Wheat Field at Auvers with White House
Vincent van Gogh
Date: 1890; Auvers-sur-oise, France *
Style: Post-Impressionism
Genre: landscape
Media: oil, canvas
Dimensions: 48.6 x 63.2 cm
Location: Philips Collection, Washington, DC, US


Wheat Field at Auvers with White House was made in June. The painting is mainly a large green field of wheat. In the background is a white house behind a wall and a tree.


Failing to find a vocation in ministry, Van Gogh turned to art as a means to express and communicate his deepest sense of the meaning of life.

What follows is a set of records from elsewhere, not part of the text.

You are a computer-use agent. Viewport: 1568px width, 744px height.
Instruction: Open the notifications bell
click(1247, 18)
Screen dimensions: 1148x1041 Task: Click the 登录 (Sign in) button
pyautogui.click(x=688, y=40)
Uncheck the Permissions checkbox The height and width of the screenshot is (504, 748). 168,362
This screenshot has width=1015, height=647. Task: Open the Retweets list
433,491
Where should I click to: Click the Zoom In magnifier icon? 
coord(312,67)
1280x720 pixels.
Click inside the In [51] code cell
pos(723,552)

Cliff Edwards, author of Van Gogh and God: A Creative Spiritual Quest wrote: "Vincent's life was a quest for unification, a search for how to integrate the ideas of religion, art, literature, and nature that motivated him."[1]


Van Gogh came to view painting as a calling, "I feel a certain indebtedness [to the world] and ... out of gratitude, want to leave some souvenir in the shape of drawings or pictures – not made to please a certain taste in art, but to express a sincere feeling."[2] When Van Gogh left Paris for Arles, he sought an antidote to the ills of city life and work among laborers in the field "giving his art and life the value he recognized in rural toil."[3]


In the series of paintings about wheat fields, Van Gogh expresses through symbolism and use of color his deeply felt spiritual beliefs, appreciation of manual laborers and connection to nature.